DEQ: Swamp water source of rank odor

GONZALES — A stinky smell reported from Bayou Manchac last week stems from stagnant swamp water in Spanish Lake that heavy rains pushed into the bayou, state environmental regulators said Monday.

Rodney Mallett, Louisiana Department of Environmental Quality spokesman, said in an email Monday that inspectors reached that conclusion “by tracking the flow of the water, visual observations and some field parameters.”

“We did confirm that the odoriferous water as stagnated water washed through Alligator Bayou to Bayou Manchac due to excessive rains,” Mallett wrote.

The same phenomenon has occurred a few times a year for the past three to four years, DEQ officials say.

Alligator Bayou drains Spanish Lake into Bayou Manchac through a floodgate in Iberville Parish. The bayou runs along the borders of East Baton Rouge, Ascension and Iberville parishes to the Amite River.

On Monday, Jonathan Scott, president of Bayou Manchac Group, a group tracking the bayou’s health disputed DEQ’s conclusions.

He said what he smelled on the bayou has the distinct odor of wastewater.

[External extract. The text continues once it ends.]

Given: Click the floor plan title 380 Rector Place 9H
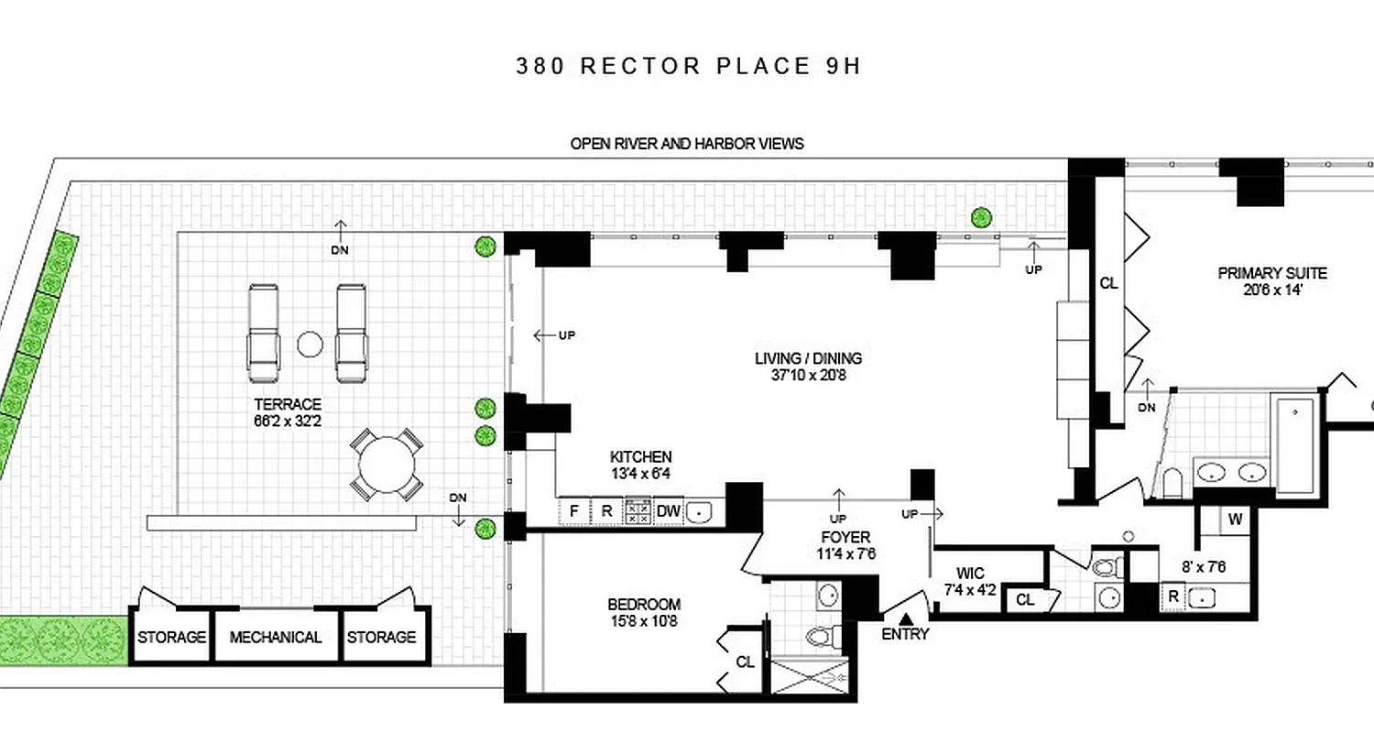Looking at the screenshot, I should pyautogui.click(x=688, y=66).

He said he plans to try to find the source of what he believes is a sewer overflow after the next major rain.

“It’s just disheartening. It’s going to continue until the residents go and find the leak,” said Scott, an environmental engineer who also is a certified wastewater treatment operator for the petrochemical industry.

The DEQ officials said few plants discharge into the basin, but Scott provided a list of more than 100 plants with discharges that he said ultimately wind up in the basin.